Optics is an exciting route for the next generation of computing hardware for machine learning, promising several orders of magnitude enhancement in both computational speed and energy efficiency. However, to reach the full capacity of an optical neural network it is necessary that the computing not only for the inference, but also for the training be implemented optically. The primary algorithm for training a neural network is backpropagation, in which the calculation is performed in the order opposite to the information flow for inference. While straightforward in a digital computer, optical implementation of backpropagation has so far remained elusive, particularly because of the conflicting requirements for the optical element that implements the nonlinear activation function. In this work, we address this challenge for the first time with a surprisingly simple and generic scheme. Saturable absorbers are employed for the role of the activation units, and the required properties are achieved through a pump-probe process, in which the forward propagating signal acts as the pump and backward as the probe. Our approach is adaptable to various analog platforms, materials, and network structures, and it demonstrates the possibility of constructing neural networks entirely reliant on analog optical processes for both training and inference tasks.
Paper Structure (13 sections, 4 equations, 3 figures, 2 tables)

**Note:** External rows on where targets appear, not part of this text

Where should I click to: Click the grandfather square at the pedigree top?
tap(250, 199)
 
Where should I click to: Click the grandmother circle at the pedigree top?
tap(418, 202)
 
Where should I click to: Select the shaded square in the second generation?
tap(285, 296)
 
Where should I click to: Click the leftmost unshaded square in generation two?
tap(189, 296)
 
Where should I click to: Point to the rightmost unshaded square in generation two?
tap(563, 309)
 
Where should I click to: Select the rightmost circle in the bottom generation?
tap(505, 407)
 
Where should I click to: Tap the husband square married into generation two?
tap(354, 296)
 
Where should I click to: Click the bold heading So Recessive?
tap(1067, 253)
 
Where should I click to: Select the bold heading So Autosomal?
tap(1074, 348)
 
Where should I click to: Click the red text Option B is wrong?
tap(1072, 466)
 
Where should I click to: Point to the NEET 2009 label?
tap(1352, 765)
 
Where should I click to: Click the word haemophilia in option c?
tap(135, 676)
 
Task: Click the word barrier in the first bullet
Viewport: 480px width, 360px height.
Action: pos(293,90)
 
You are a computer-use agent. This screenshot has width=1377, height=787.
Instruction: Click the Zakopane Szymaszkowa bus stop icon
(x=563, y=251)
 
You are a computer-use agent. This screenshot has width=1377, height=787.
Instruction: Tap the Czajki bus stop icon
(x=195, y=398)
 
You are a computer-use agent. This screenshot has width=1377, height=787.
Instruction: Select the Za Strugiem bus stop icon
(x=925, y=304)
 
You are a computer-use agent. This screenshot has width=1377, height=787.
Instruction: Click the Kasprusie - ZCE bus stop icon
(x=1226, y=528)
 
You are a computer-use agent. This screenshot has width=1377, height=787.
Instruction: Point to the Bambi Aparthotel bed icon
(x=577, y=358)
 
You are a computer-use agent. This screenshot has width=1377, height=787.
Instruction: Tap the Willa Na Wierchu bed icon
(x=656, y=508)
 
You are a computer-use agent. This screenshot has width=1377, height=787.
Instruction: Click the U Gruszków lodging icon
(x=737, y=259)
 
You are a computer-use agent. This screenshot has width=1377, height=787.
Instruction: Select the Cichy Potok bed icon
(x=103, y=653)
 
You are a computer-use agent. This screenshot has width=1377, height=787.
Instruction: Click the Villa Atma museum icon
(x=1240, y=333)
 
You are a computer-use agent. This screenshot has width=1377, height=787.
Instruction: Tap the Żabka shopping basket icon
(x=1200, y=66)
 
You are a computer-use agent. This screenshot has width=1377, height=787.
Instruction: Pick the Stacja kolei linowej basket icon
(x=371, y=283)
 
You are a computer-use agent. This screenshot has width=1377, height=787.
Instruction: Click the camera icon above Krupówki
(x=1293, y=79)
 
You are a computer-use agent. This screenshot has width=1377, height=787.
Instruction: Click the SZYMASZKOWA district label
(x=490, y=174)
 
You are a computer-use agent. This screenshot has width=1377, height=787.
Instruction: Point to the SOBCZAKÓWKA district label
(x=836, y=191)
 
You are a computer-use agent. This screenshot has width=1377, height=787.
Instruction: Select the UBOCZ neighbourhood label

This paper contains 13 sections, 4 equations, 3 figures, 2 tables.

Figures (3)

  • Figure 1: Illustration of optical training.(a) Network architecture of the ONN used in this work, which consists of two fully-connected linear layers and a hidden layer. (b) Simplified experimental schematic of the ONN. Each linear layer performs optical MVM with a cylindrical lens and a spatial light modulator (SLM) that encodes the weight matrix. Hidden layer activations are computed using SA in an atomic vapour cell. Light propagates in both directions during optical training. (c) Working principle of SA activation. The forward beam (pump) is shown by solid red arrows, backward (probe) by purple wavy arrows. The probe transmission depends on the strength of the pump and approximates the gradient of the SA function. For high forward intensity (top panel), a large portion of the atoms are excited to the upper level. Stimulated emission produced by these atoms largely compensates the absorption due to the atoms in the ground level. For weak pump (bottom panel), the excited level population is low and the absorption is significant. (d) Neural network training procedure. (e) Optical training procedure. Both signal and error propagation in the two directions are fully implemented optically. Loss function calculation and parameter update are left for electronics without interrupting the optical information flow.
  • Figure 2: Multi-layer ONN characterisation.(a) Scatter plots of measured against theory results for MVM-1 (first layer forwards), MVM-2a (second layer forwards) and MVM-2b (second layer backwards). All three MVM results are taken simultaneously. Histograms of the signal and noise error for each MVM are displayed underneath. (b) First-layer activations $a^{(1)}_{\rm meas}$ measured after the vapor cell, plotted against the theoretically expected linear MVM-1 output $z^{(1)}_{\rm theory}$ before the cell. The green line is a best fit curve of the theoretical SA nonlinear function. (c) The amplitude of a weak constant probe passed backwards through the vapor cell as a function of the pump $z^{(1)}_{\rm theory}$, with constant input probe. Measurements for both forward and backward beams are taken simultaneously.
  • Figure 3: Optical training performance.(a) Decision boundary charts of the ONN inference output for three different classification tasks, after the ONN has been trained optically (top) or in-silico (bottom). (b) Learning curves of the ONN for classification of the 'rings' dataset, showing mean and standard deviation of the validation loss and accuracy averaged over 5 repeated training runs. Shown above are decision boundary charts of the ONN output for the test set, after different epochs. (c) Evolution of output neuron values, and of output errors, for the training set inputs of the two classes.